Avera McKennan Hospital has been successfully using robotics in surgery for more than 3 years. Earlier this year they added a second daVinci surgical system, the next generation in this technology. Nancy Naeve Brown and Photojournalist Jeff Cleland were allowed in the operating room to watch a total hysterectomy using this new high tech system.
Jean Ann Hentges of Sioux Falls has endometrial cancer. It's when cancer cells grow in the lining of the uterus most commonly in postmenopausal women. Avera Gynecologic Oncologist Dr. Luis Rojas is Jean Ann's surgeon
Dr. Rojas says, "The recommended surgery is hysterectomy including the cervix, uterus, ovaries since they are the source of hormones 90% of these cancers are hormonally avid so we remove the ovaries and we remove lymph nodes."
Jean Ann says, "He's the best. I'm at ease about it because I know I'm in good hands and I know he'll do what's best for me."
Jean Ann also knows Dr. Rojas is not only the best at what he does, he has the best tools at his fingertips; the daVinci Si. It's the latest in robotic surgery and Avera McKennan is the first and only hospital in the state to offer this type of technology.

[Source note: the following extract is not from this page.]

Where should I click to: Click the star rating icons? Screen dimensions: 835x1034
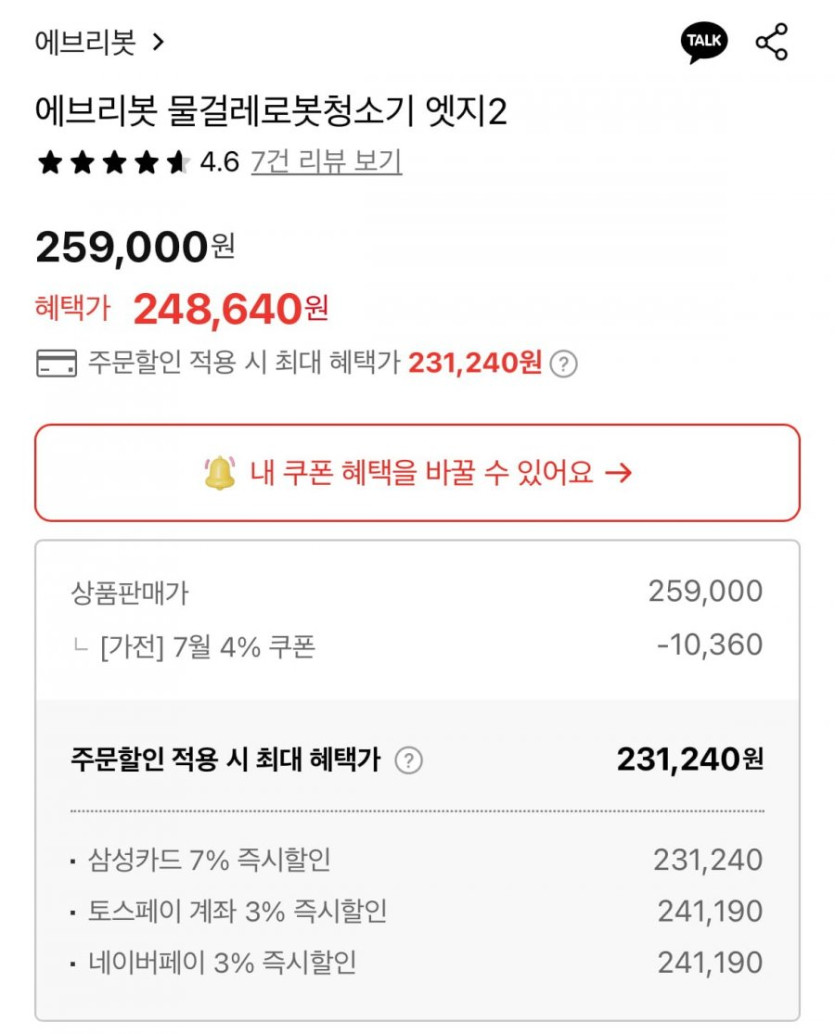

Dr. Rojas says, "What I've noticed with the new software is the ergonomics, surgery is more efficient. I think I've been able to drop down 20 minutes in comparing one to the other because of how the instruments swap out. It's just more efficient with this system. Visualization is definitely better."
Advantages for the patients is when you have laparoscopic robotic assisted surgery it's less surgical trauma since it involves only a few incisions that are 1 to 2 centimeters in size for the insertion of robotic arms, the camera and miniature surgical instruments. Plus, there is less blood loss, less pain and faster recovery time.
Jean Ann says, "Recovery is a day or two in the hospital and then 2 to 3 weeks vs. 6 weeks if I would have to be cut open. Everyone at work was like take the 2 to 3 week option and I was like yeah, that's kind of what I'm hoping for too. "
It's odd to watch the surgery since Dr. Rojas sits at a separate console away from the patient. What he's looking at is magnified images in 3-D with real depth perception. He controls the robotic arms through finger holds. Dr. Rojas is good, but he admits, this equipment provides surgical dexterity and precision that is far greater than the human hand.
Dr. Rojas says, "If it makes me do a better job for the patient than yes, it's a benefit."
Adding a second daVinci system will allow even more patients to experience those benefits.